Return each line of the material below that contains the word "should".

(Dataset records)
^^^^^^^^^^^^^^^^
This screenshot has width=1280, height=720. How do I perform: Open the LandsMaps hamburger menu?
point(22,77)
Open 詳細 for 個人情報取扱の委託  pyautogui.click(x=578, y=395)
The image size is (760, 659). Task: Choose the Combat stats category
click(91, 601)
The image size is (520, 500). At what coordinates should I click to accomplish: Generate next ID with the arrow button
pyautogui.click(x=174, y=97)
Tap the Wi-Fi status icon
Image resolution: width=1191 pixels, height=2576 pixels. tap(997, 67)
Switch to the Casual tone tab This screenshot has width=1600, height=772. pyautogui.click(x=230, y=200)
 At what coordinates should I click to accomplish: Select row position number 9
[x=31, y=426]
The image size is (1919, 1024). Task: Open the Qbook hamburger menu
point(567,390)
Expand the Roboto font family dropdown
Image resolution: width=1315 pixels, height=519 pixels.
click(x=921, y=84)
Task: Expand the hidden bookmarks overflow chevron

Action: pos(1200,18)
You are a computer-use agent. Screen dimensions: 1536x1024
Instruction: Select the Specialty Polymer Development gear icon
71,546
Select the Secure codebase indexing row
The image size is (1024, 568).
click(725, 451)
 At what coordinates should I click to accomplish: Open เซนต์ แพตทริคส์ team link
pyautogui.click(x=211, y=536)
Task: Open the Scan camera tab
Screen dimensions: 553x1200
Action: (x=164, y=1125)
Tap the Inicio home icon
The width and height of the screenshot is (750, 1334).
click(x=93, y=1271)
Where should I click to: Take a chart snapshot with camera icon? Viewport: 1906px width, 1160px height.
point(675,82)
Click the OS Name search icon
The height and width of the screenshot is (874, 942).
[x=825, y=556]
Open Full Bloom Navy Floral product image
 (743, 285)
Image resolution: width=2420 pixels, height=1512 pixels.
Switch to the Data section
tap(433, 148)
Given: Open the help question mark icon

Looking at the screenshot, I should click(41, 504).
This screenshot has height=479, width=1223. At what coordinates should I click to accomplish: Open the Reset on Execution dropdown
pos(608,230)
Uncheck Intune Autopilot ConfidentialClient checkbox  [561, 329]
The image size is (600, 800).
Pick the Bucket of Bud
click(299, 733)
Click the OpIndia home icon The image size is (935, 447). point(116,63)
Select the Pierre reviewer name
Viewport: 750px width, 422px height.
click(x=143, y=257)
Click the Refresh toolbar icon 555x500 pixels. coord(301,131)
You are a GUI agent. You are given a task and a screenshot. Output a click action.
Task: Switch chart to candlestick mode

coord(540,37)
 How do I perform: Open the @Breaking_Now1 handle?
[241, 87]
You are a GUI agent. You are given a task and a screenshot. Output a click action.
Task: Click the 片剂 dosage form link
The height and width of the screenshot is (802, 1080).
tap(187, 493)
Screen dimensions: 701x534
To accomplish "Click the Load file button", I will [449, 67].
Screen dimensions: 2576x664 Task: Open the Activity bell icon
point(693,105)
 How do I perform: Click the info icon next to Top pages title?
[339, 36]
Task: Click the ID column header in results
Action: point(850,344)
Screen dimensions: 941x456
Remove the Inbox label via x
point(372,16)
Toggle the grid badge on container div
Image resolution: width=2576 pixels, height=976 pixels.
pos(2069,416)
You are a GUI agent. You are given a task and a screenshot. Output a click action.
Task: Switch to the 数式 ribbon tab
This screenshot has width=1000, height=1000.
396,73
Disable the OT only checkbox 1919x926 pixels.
^^^^^^^^^^^^^^^^
## Task solution
The image size is (520, 500). At what coordinates should I click to accomplish: Generate next ID with the arrow button
 At what coordinates should I click to accomplish: Select row position number 9
 At what coordinates should I click to accomplish: Open เซนต์ แพตทริคส์ team link
Where should I click to: Take a chart snapshot with camera icon? Viewport: 1906px width, 1160px height.
Looking at the screenshot, I should click(41, 504).
This screenshot has height=479, width=1223. At what coordinates should I click to accomplish: Open the Reset on Execution dropdown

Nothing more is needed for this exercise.